A precursor originally synthesized for the chemical vapor deposition of metallic nickel, $\mathrm{Ni}{\left(\mathrm{dmamp}\right)}_2$ ($\mathrm{dmamp}=$ 1-dimethylamino-2-methyl-2-propanolate, -$\mathrm{OC}{\mathrm{Me}}_2\mathrm{C}{\mathrm{H}}_2\mathrm{N}{\mathrm{Me}}_2$ ), has been adopted as a nickel source for the atomic layer deposition of nickel oxide (NiO) using water $\left({\mathrm{H}}_2\mathrm{O}\right)$ as the oxygen source. The precursor is a solid at room temperature, but readily sublimes at 90 °C. The self-limiting atomic layer deposition (ALD) process by alternate surface reactions of $\mathrm{Ni}{\left(\mathrm{dmamp}\right)}_2$ and ${\mathrm{H}}_2\mathrm{O}$ was confirmed from thickness measurements of the NiO films grown with varying $\mathrm{Ni}{\left(\mathrm{dmamp}\right)}_2$ supply times and numbers of the $\mathrm{Ni}{\left(\mathrm{dmamp}\right)}_2\text{-}{\mathrm{H}}_2\mathrm{O}$ ALD cycles.

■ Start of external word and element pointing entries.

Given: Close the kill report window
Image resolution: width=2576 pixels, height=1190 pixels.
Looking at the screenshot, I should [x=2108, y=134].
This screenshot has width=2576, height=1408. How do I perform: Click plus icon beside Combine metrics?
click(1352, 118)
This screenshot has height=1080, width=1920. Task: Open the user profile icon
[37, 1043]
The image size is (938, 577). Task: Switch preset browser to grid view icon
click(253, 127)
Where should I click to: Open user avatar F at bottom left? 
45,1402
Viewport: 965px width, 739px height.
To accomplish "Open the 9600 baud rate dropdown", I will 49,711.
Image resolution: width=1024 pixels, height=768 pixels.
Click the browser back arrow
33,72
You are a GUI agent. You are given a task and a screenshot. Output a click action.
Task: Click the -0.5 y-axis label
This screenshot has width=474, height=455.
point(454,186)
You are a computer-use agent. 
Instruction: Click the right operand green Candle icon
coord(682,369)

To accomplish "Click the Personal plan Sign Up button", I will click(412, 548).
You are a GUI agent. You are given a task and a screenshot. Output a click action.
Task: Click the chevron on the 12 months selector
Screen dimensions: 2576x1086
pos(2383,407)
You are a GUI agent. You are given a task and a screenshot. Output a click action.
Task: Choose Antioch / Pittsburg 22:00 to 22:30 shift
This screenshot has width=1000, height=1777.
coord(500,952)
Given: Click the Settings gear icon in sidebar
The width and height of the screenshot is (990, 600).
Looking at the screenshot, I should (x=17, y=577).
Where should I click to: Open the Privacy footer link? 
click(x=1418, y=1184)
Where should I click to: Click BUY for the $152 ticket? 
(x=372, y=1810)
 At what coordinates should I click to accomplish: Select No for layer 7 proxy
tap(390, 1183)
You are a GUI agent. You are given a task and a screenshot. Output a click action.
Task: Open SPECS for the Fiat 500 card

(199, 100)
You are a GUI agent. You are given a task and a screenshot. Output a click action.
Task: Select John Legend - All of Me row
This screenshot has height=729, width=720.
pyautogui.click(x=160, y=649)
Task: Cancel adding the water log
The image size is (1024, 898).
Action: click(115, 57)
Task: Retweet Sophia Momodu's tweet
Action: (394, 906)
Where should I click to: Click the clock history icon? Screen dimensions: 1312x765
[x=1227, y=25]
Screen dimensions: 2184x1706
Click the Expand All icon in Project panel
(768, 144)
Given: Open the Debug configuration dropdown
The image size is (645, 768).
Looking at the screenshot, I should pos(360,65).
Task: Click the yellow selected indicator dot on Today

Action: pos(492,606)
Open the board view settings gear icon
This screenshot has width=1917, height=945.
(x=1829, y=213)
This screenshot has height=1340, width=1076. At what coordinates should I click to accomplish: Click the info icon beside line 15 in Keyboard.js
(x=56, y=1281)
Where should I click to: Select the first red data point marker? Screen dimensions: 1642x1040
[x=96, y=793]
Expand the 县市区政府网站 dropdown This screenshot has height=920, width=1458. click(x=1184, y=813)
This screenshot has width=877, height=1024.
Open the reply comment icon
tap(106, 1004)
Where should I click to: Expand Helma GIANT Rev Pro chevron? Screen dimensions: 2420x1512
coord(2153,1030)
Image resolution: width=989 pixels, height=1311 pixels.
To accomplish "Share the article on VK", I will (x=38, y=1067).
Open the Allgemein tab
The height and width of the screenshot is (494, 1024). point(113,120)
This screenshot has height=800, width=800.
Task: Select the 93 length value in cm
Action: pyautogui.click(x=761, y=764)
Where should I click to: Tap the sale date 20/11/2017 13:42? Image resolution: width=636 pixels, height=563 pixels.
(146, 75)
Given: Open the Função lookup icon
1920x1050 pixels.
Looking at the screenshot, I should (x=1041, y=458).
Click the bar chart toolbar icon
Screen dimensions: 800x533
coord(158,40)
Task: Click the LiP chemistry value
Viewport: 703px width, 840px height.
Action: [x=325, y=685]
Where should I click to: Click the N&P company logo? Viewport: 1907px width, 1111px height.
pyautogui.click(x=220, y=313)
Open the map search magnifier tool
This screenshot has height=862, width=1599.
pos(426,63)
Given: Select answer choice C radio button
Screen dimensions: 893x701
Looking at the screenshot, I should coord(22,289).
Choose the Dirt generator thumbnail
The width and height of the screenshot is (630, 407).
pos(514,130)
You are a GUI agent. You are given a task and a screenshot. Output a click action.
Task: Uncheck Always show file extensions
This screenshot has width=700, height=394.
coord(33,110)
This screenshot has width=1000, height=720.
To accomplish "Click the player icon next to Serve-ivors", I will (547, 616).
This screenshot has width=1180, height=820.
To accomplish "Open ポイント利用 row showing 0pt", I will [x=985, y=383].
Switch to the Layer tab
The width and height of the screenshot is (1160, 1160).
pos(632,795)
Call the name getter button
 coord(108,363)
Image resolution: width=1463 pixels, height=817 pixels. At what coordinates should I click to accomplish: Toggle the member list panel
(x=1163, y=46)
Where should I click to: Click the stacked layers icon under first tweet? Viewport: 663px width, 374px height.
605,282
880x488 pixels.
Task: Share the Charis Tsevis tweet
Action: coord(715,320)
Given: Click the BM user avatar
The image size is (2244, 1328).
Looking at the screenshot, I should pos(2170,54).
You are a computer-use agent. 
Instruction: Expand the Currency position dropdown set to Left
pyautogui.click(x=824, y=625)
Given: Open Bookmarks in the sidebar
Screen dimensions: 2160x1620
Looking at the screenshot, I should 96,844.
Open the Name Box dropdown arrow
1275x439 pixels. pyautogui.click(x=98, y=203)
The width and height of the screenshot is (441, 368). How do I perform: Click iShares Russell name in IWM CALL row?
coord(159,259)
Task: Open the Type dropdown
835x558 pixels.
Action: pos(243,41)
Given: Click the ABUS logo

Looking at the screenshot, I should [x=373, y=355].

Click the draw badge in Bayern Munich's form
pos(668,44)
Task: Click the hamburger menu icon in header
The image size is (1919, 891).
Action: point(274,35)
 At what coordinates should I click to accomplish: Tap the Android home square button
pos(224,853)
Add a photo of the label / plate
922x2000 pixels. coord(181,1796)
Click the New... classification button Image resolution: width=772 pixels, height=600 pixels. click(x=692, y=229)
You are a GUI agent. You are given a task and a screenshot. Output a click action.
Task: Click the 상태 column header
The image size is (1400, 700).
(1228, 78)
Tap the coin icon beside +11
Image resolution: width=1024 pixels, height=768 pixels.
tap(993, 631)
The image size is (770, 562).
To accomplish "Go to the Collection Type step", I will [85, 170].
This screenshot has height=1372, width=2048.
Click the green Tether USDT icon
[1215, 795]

The ALD temperature window for this precursor was found to be between 90 and 150 °C. Under optimal reaction conditions, the growth rate of the NiO films was $\sim 0.8\mathrm{\AA }∕\mathrm{cycle}$ . The NiO films deposited on Si(001) at 120 °C were characterized by x-ray diffraction, x-ray photoelectron spectroscopy, scanning electron microscopy, and atomic force microscopy. The x-ray diffraction patterns showed no distinct peaks for NiO, indicating that the films deposited at this temperature were amorphous. X-ray photoelectron spectroscopy analysis showed the films to be stoichiometric with no detectable amount of carbon impurities. For a film with the thickness of 810 Å (with 1000 ALD cycles) the root-mean-square surface roughness was only $\sim 4\mathrm{\AA }$ as measured by atomic force microscopy. To elucidate the ALD mechanism of the Ni precursor with water, a quadrupole mass analyzer was employed with ${\mathrm{D}}_2\mathrm{O}$ as the oxygen source in lieu of ${\mathrm{H}}_2\mathrm{O}$ . Interestingly, unlike the usual ALD fashion, the $\mathrm{Ni}{\left(\mathrm{dmamp}\right)}_2$ precursor does not seem to decompose but only coordinatively bond to the OH-terminated surface when it was introduced. Next, the $\mathrm{Ni}{\left(\mathrm{dmamp}\right)}_2$ -surface species decompose to produce a hydroxylated nickel oxide surface and the alcohol dmampH when water was supplied.